— start Document text —

Albany seems to have made all due efforts to obtain his nephew's
release, and James was in constant communication with Scotland. He had
been forced to accompany Henry V to France, and was present at the siege
of Melun, where Henry refused quarter to the Scottish allies of France,
although England and Scotland were at war. Although constantly
complaining of his imprisonment, and of the treatment accorded to him in
England, James brought home with him, when his release was negotiated in
1423-24, an English bride, Joan Beaufort, the heroine of the
"Quair".
She was the daughter of Somerset, who had been captured at Bauge, and
grand-daughter of John of Gaunt.
The troublous reign of James I
gave him but little time for conducting a
foreign war, and the truce
which was made when the king was ransomed
continued till 1433. It had
been suggested that the peace between
England and Scotland should
extend to the Scottish troops serving in
France, but no such clause was
inserted in the actual arrangement made,
and it is almost certain that
James could not have enforced it, even had
he wished to do so. He gave,
however, no indication of holding lightly
the ties that bound Scotland
to France, and, in 1428, agreed to the
marriage of his infant daughter,
Margaret, to the dauphin.

— end Document text —
— start Data —

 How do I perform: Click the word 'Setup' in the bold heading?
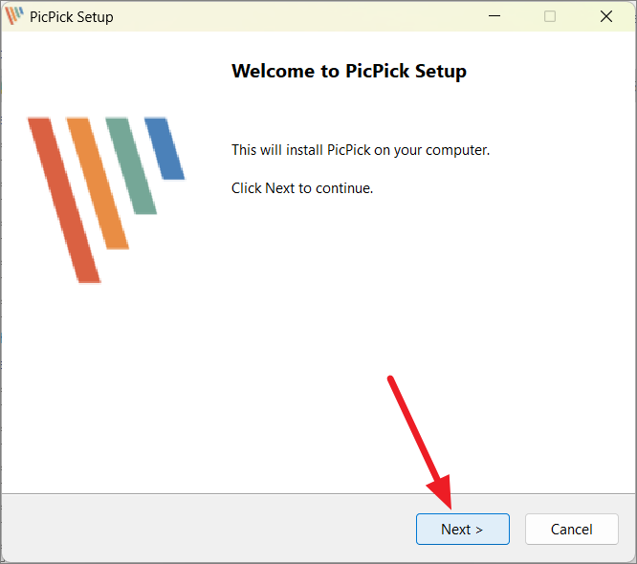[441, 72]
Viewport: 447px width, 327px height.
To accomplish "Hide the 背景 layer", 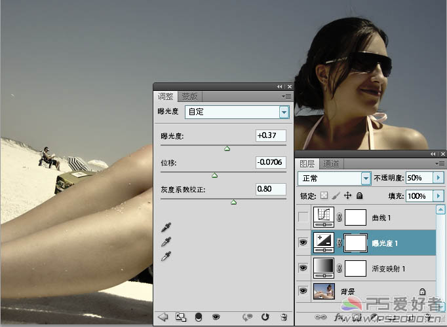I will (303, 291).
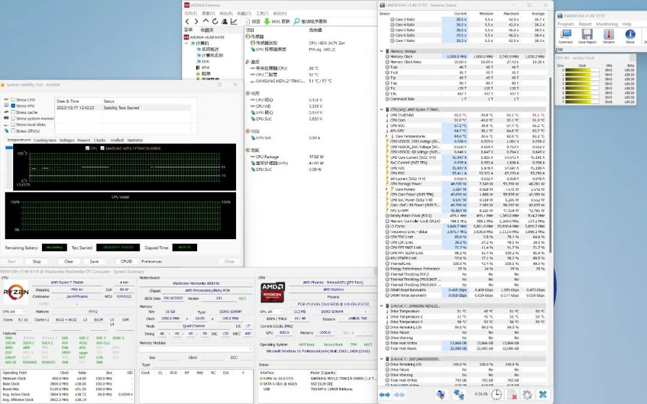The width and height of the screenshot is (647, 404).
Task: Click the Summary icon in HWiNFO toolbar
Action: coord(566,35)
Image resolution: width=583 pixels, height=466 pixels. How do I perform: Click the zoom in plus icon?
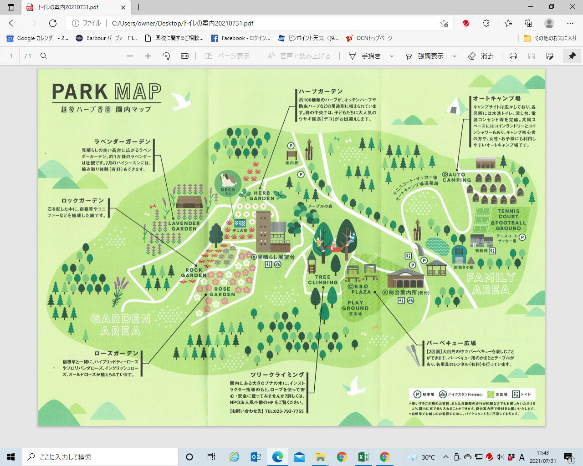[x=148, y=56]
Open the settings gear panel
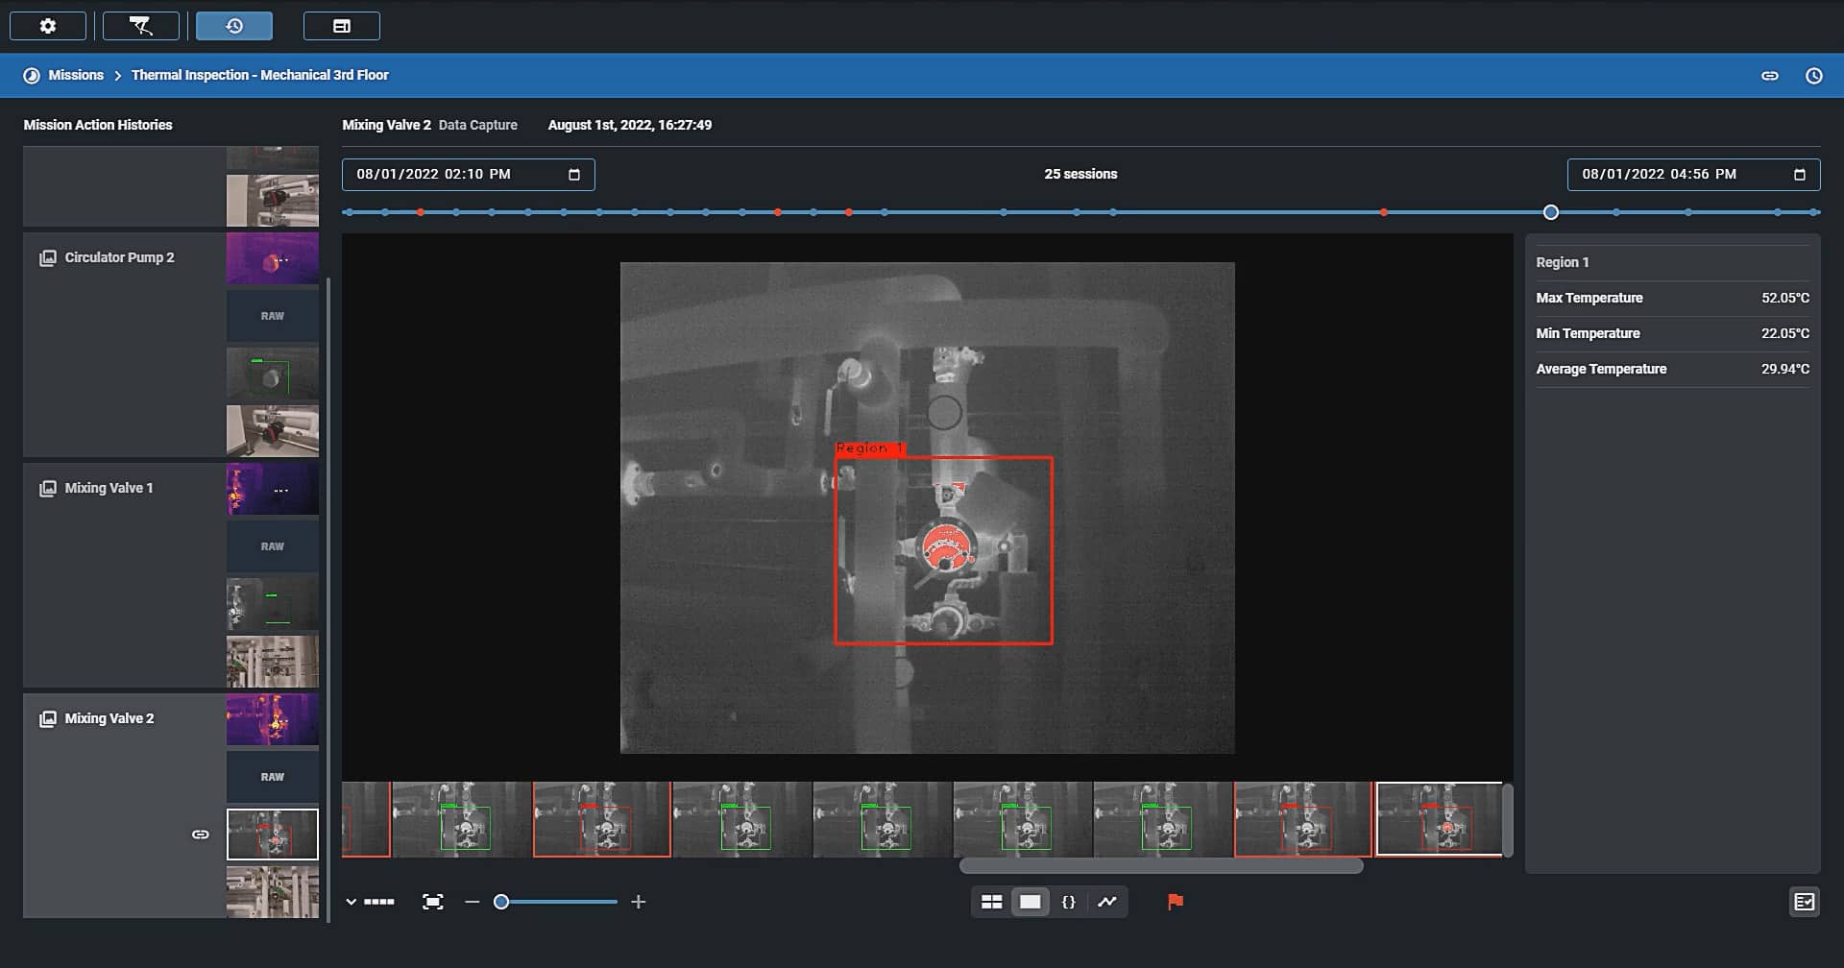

— end Data —

### To do
(a) Decide whether each statement agrees with the passage on James I of Scotland, and give yes or no along with the deciding words of the passage, quoted exactly. (i) James was present at the siege of Melun. (ii) The truce made when the king was ransomed lasted until 1428. (iii) Joan Beaufort was a granddaughter of John of Gaunt.
(b) Reproduce the passage on James I of Scotland between "Albany seems to" and "John of Gaunt.", inclusive.
(c) Please write the next part of the passage on James I of Scotland and his ties to France, picking up after its final sentence.

### Answers to the exercises
(a)
(i) Yes: "was present at the siege of Melun"
(ii) No: "continued till 1433"
(iii) Yes: "grand-daughter of John of Gaunt"

(b)
Albany seems to have made all due efforts to obtain his nephew's
release, and James was in constant communication with Scotland. He had
been forced to accompany Henry V to France, and was present at the siege
of Melun, where Henry refused quarter to the Scottish allies of France,
although England and Scotland were at war. Although constantly
complaining of his imprisonment, and of the treatment accorded to him in
England, James brought home with him, when his release was negotiated in
1423-24, an English bride, Joan Beaufort, the heroine of the
"Quair".
She was the daughter of Somerset, who had been captured at Bauge, and
grand-daughter of John of Gaunt.

(c)
Meanwhile,
the Scottish levies had been
taking their full share in the struggle for
freedom in which France was
engaged. At Crevant, near Auxerre, in July,
1423, the Earl of Buchan,
now Constable of France, was defeated by
Salisbury, and, thirteen
months later, Buchan and the Earl of Douglas
(Duke of Touraine) fell on
the disastrous field of Verneuil. At the
Battle of the Herrings (an
attack upon a French convoy carrying Lenten
food to the besiegers of
Orleans, made near Janville, in February,
1429), the Scots, under the
new constable, Sir John Stewart of Darnley,
committed the old error of
Halidon and Homildon, and their impetuous
valour could not avail
against the English archers. They shared in the
victory of Pathay,
gained by the Maid of Orleans in June 1429, almost on
the anniversary
of Bannockburn, and they continued to follow the Maid
through the last
fateful months of her warfare. So great a part had
Scotsmen taken in
the French wars that, on the expiry of the truce in
1433, the English
offered to restore not only Roxburgh but also Berwick
to Scotland. But
the French alliance was destined to endure for more
than another
century, and James declined, thus bringing about a slight
resuscitation
of warlike operations. The Scots won a victory at
Piperden, near
Berwick, in 1435 or 1436, and in the summer of 1436, when
the Princess
Margaret was on her way to France to enter into her
ill-starred union
with the dauphin, the English made an attempt to take
her captive.
James replied by an attempt upon Roxburgh, but gave it up
without
having accomplished anything, and returned to spend his last
Christmas
at Perth. His twelve years in Scotland had been mainly
occupied in
attempts to reduce his rebellious subjects, especially in
the
Highlands, to obedience and loyalty, and he had roused much
implacable
resentment. So the poet-king was murdered at Perth in
February,
1436-37, and his English widow was left to guard her son, the
child
sovereign, now in his seventh year. It was probably under her
influence
that a truce of nine years was made.
When the truce came to an end,
Scotland was in the interval between the
two contests with the House of
Douglas which mark the reign of James II.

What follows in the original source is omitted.